Si bien en la Constitución Nacional, el Estado reconoce una mayoría de población que profesa la religió católica apostólica romana, también es cierto que esa misma Carta Magna sienta las bases de la libertad de culto, y por ende, nos da a entender que en este país hay que aprender a vivir en armonía con otros compatriotas que no comparten nuestra forma de relacionarnos con la divinidad.
Actualmente en el país se está viviendo un fenómeno migratorio muy parecido al que comenzó a darse hace un siglo, cuando arrancó la construcción del Canal de Panamá.
Ese flujo de personas trae musulmanes, judíos, hindúes, evangélicos, budistas y de muchas otras religiones. La gran mayoría de los inmigrantes que llegan a este o cualquier otro país, lo hacen con la única intención de trabajar duro y vivir tranquilamente.
Por eso, es lamentable cuando escuchamos a nacionales hablar despectivamente de personas de otras religiones, deningrándolos o tratándolos de bichos raros.
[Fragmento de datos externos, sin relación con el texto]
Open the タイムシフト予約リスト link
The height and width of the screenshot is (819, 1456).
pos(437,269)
Lo que no saben muchas veces es que en muchas ocasiones, esas mismas personas emigran huyendo de la intolerancia religiosa o étnica que sufren en sus respectivos lugares de origen.
Son personas que aman su tierra, pero que las condiciones en las que se encontraban allá hacían imposible seguir viviendo ahí. Son personas que creen en lo suyo, pero que, viviendo aquí, están dispuestos a tolerar la vida, la religión y las costumbres de quienes son diferentes a ellos; porque saben las consecuencias de la intransigencia y el extremismo.
De Panamá siempre se ha dicho que es "un crisol de razas", pero también de religiones, de tradiciones diversas y de costumbres. Eso nos ha hecho especiales desde hace siglos, y es lamentable que algunos no sean capaces de ver la realidad más allá de sus propias narices.